See all articles by Sol Picciotto

Sol Picciotto

Lancaster University Law School; Institute of Advanced Legal Studies, University of London

Date Written: April 28, 2020

Abstract

The international tax system developed as a form of technocratic governance, aimed at facilitating international investment, neglecting provisions for cooperation between national governments for tax enforcement. Its endogenous flaws resulted in its politicization in the 1970s, and again in the 1990s, leading to an increasingly technicized form of global governance. The great financial crisis was even more disruptive and accelerated a shift towards increasingly volatile interactions between the spheres of technocracy and politics. Complex global problems requiring long time-horizons are dealt with by increasingly narrowly focused technical specialists, dominated by corporatized bureaucracies operating in public-private symbiosis; while in the sphere of politics, a wider public seeks simple solutions and mistrusts experts, with good reason given the experience of regulatory failures, often due to the capture of regulation by private interests. Instant communication favours opinion-formers claiming authority, while representative democracy has shifted to ‘audience representation’, opening the way for demagogue leaders, as well as clientelism and corruption. This destabilizes technical fields, opening up possibilities for a paradigm shift, illustrated by the dramatic changes of the last decade in international tax governance.

Keywords: international tax, avoidance, evasion, havens, offshore, BEPS, global governance, corporate capitalism, crisis.

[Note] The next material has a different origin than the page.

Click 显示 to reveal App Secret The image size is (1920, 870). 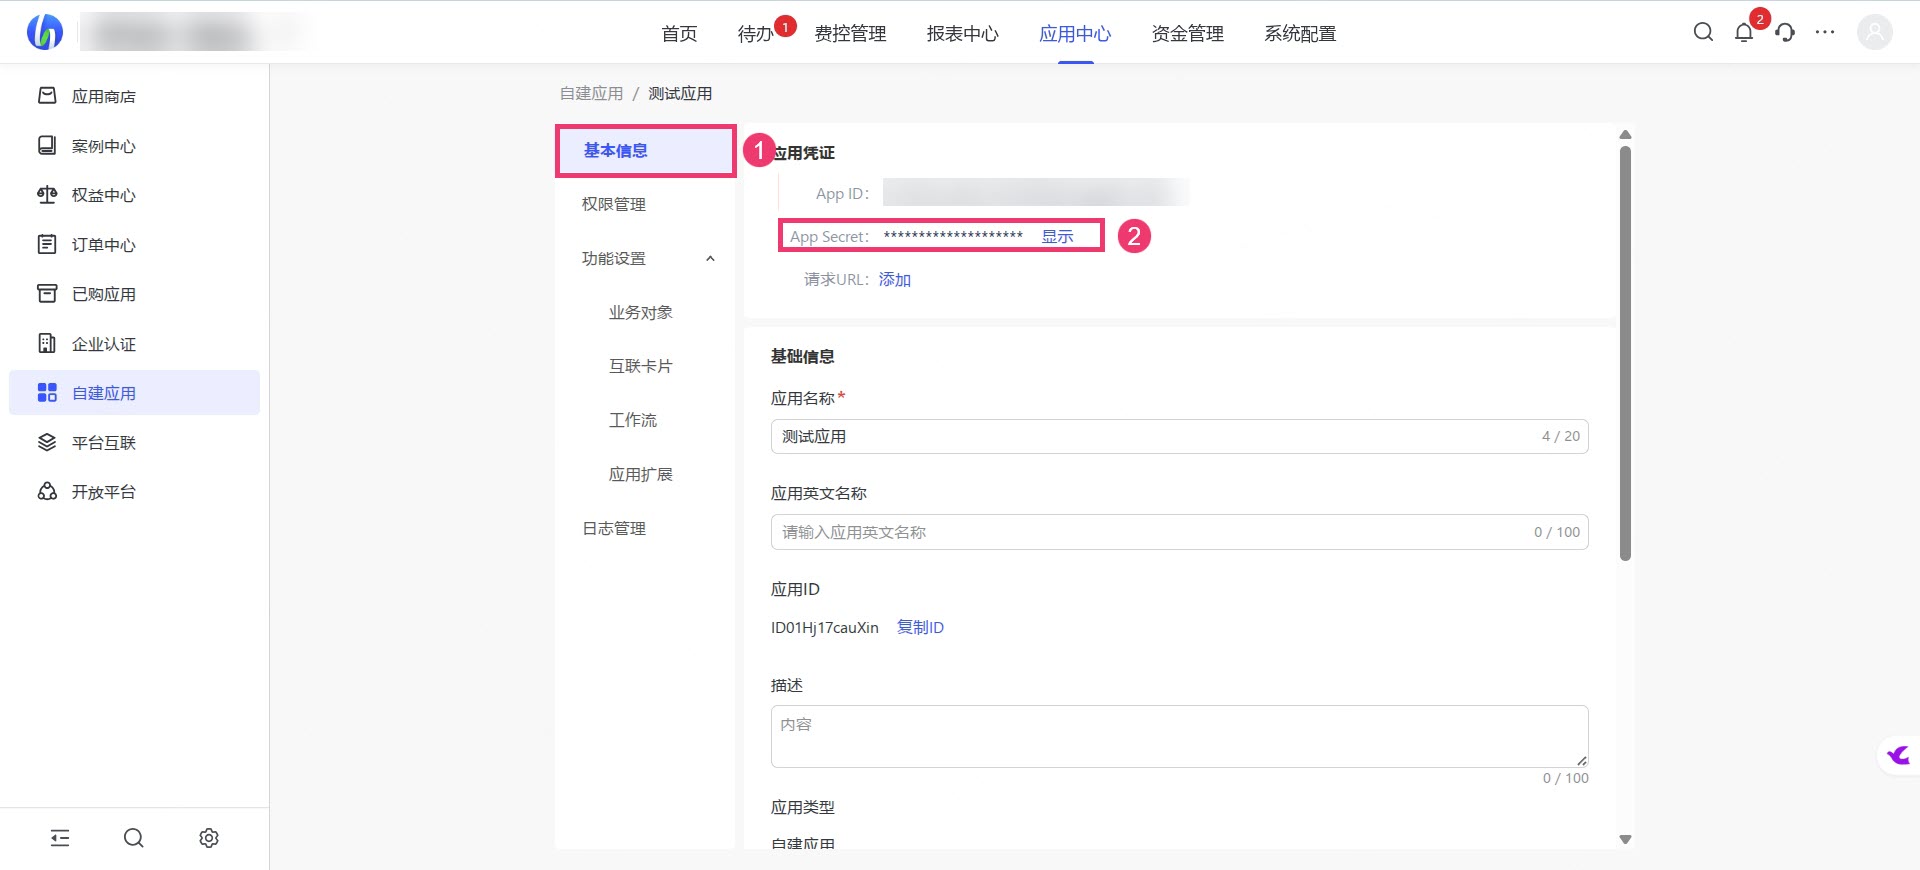1057,237
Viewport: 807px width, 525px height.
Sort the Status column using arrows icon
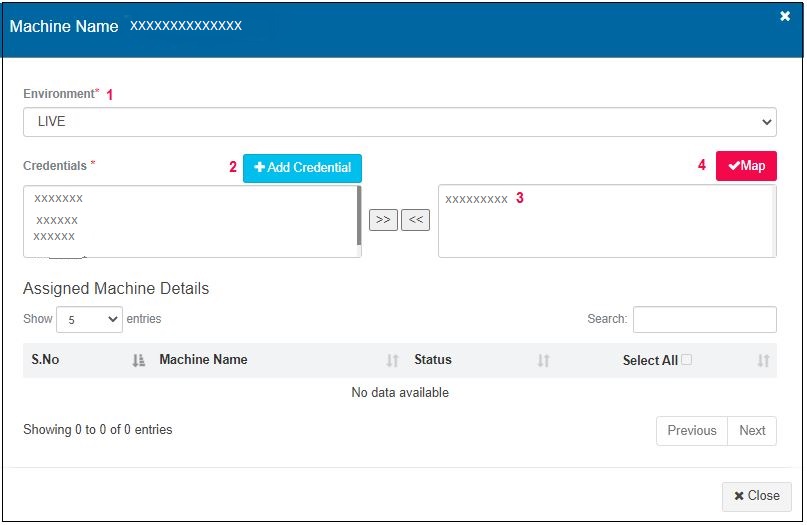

JEL Classification: F23, F55, K34, M16, M42

Suggested Citation

Picciotto, Sol, Technocracy in the Era of Twitter. Between Intergovernmentalism and Supranational Technocratic Politics in Global Tax Governance (April 28, 2020). Available at SSRN: https://ssrn.com/abstract=3587542 or http://dx.doi.org/10.2139/ssrn.3587542

Sol Picciotto (Contact Author)

Lancaster University Law School ( email )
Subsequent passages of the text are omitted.